Pakistan: Hafiz Saeed gets 31 years in jail for terror financing, but who finances him?

Apr 12, 2022

Islamabad [Pakistan], April 12 : Jamat-ud-Dawa leader Hafiz Saeed has been convicted of financing terrorism. But who finances him?
Massimo Introvigne, an Italian sociologist of religions, writing in Bitter Winter, a magazine of religious liberty and human rights said though Saeed was sentenced to 33 years in jail, terrorism continues.
On April 8, Muhammad Hafiz Saeed, who was already in jail since July 17, 2019, for other charges, was sentenced by a special anti-terrorism court in Lahore, Pakistan, to a jail term of 33 years for "financing terrorism."
Here precisely lie the problems not solved by the Lahore decision. The court established that Lashkar-e-Taiba, a terrorist organization, was financed by Saeed and his political group Jamat-ud-Dawa.
The further question, however, is who finances Saeed and Jamat-ud-Dawa.
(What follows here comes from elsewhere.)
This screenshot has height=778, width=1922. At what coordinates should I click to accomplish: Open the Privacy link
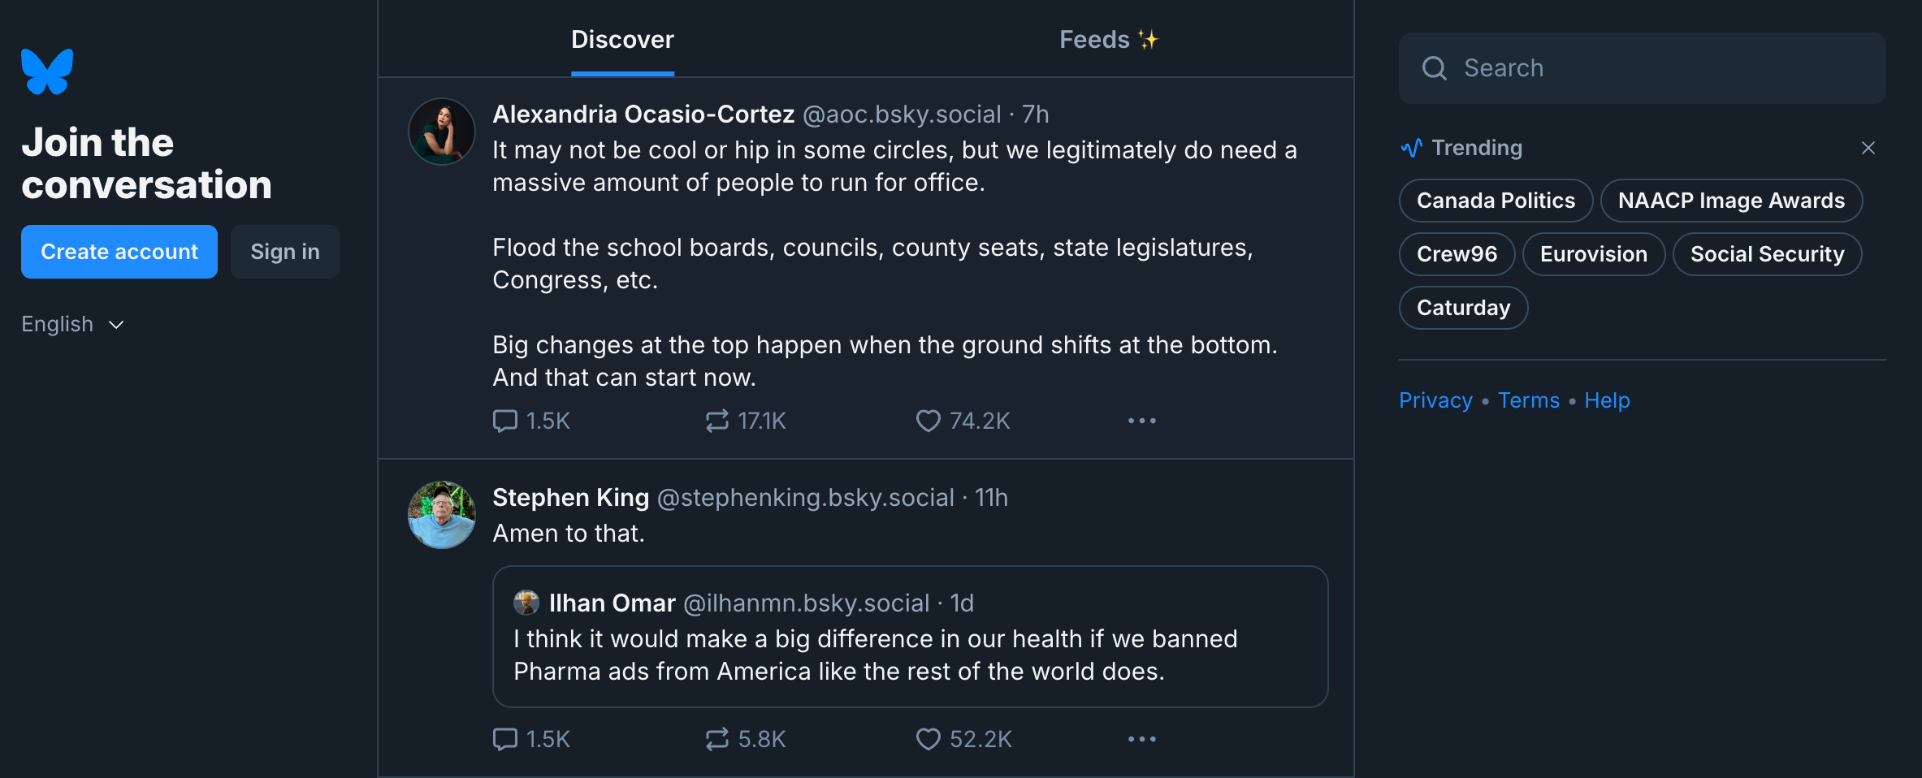tap(1435, 400)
This is a subject the court did not want to explore, said Introvigne.
Until these complicities, which reach out to the highest echelons of Pakistani politics, are investigated and exposed, the well-publicized trials of a few old terrorist leaders will not solve the problem, and terrorism will continue.
There is little doubt that Saeed not only financed terrorism but is a terrorist himself. He is a co-founder of Lashkar-e-Taiba, which is listed as a terrorist organization both by the United States and the European Union and was responsible among others for the bloody 2008 Mumbai terrorist attacks. The United States had placed a bounty of USD 10 million on his head.
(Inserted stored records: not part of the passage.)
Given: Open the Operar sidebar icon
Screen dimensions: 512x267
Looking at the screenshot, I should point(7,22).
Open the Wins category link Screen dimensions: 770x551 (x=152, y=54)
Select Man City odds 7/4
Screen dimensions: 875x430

In recent years, Saeed devoted most of his time to Jamat-ud-Dawa, the political organization he founded.
Although widely regarded as the political branch of Lashkar-e-Taiba, Saeed claimed its aims were purely political and it did not support military operations. The Lahore court thought otherwise, reported Bitter Winter.
Saeed's terrorist activity has mostly targeted India. His was almost a single-issue terrorist organization, focusing on Kashmir. Many are persuaded, in Pakistan and abroad, that Saeed has consistently been a tool of ISI, and ISI has financed and trained those in Saeed's terror network, reported Introvigne.
Moreover, the sentencing of seasoned terrorist Hafiz Saeed to 31 years of imprisonment on April 8 amid a political crisis in the country is a seasonal pretence by Pakistan to avoid economic sanctions by the global anti-terror watchdog, Financial Action Task Force (FATF), according to a media report.
Lashkar-e-Taiba (LeT) founder and Jamat-ud-Dawa (JuD) chief Hafiz Saeed was sent to prison in two terror financing cases that were registered by the Counter-Terrorism Department (CTD) in 2019, according to Islam Khabar.
Saeed's sentencing is part of Pakistan's 'preparations' to meet stringent anti-terror measures that it is being asked to fulfil since 2018 to escape action by the FATF. It is a seasonal charade to avoid or postpone economic sanctions in case the FATF is not satisfied with the country's measures taken against terror funding and money laundering.